The Berkeley River is nestled on the gentle curve of Joseph Bonaparte Gulf on Australia’s remote north Kimberley coast. A stone’s throw from some of the most spectacular untouched coastal wilderness on Earth, this is truly God’s country.
The closest town, Wyndham, lies 150 kilometres south to south east, but there is no road or trail leading you here. The only access for the privileged few is by air and ocean.
Getting there is half the adventure
Departing from Kununurra by float plane, your one-hour flight will take you soaring over epic Kimberley landscapes, from gorge and cattle station country to lush, rainforest-covered escarpments and wild extraordinary coastlines. Be sure to have your camera ready.
Scheduled transfers run every Monday and Thursday, but other days can be arranged on a private charter basis.
Through the eyes of early explorers
The Berkeley River remains virtually untouched since early explorer Charles P. Conigrave visited the area in 1912 and named the river in honour of his brother. So many of the landscapes you explore are much the same as when Mr Conigrave traversed them a century ago.
“The scenery thereabouts is, perhaps, as wild as any to be seen in Australia, and years ago I prophesied that some day, when the Far North becomes generally known to the world at large, this great gorge will be the haunt of tourists.

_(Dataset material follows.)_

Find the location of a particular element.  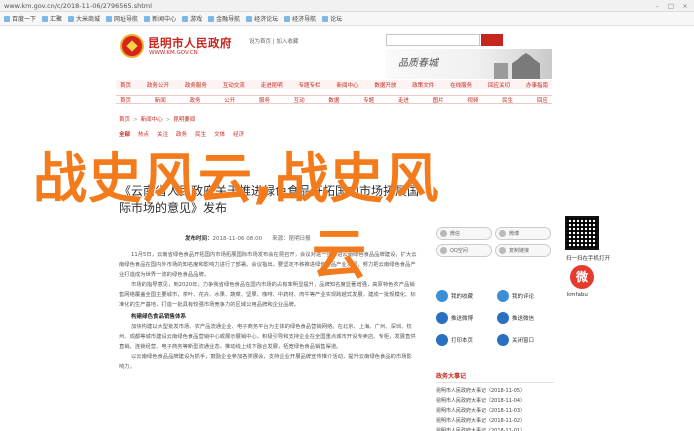

bookmark-item: 百度一下 is located at coordinates (20, 18).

“The great chasm mentioned is a feature of a large, previously unknown river, that we discovered and named the ‘Berkeley River’ – the mouth of which is some 10 miles due east of Mount Casuarina, a lonely mark on that very lonely coast. The Berkeley Gorge, which extends for 15 miles inland, is guarded by precipitous walls over 300 feet in height, and the waterway in the gorge is about 200 yards wide, patently very deep … All the rivers on this section of the far northern coast, and there are several in addition to those that I have mentioned, are characterised by gorge-like ravines, but that of the Berkeley is infinitely the wildest and the most stupendous.”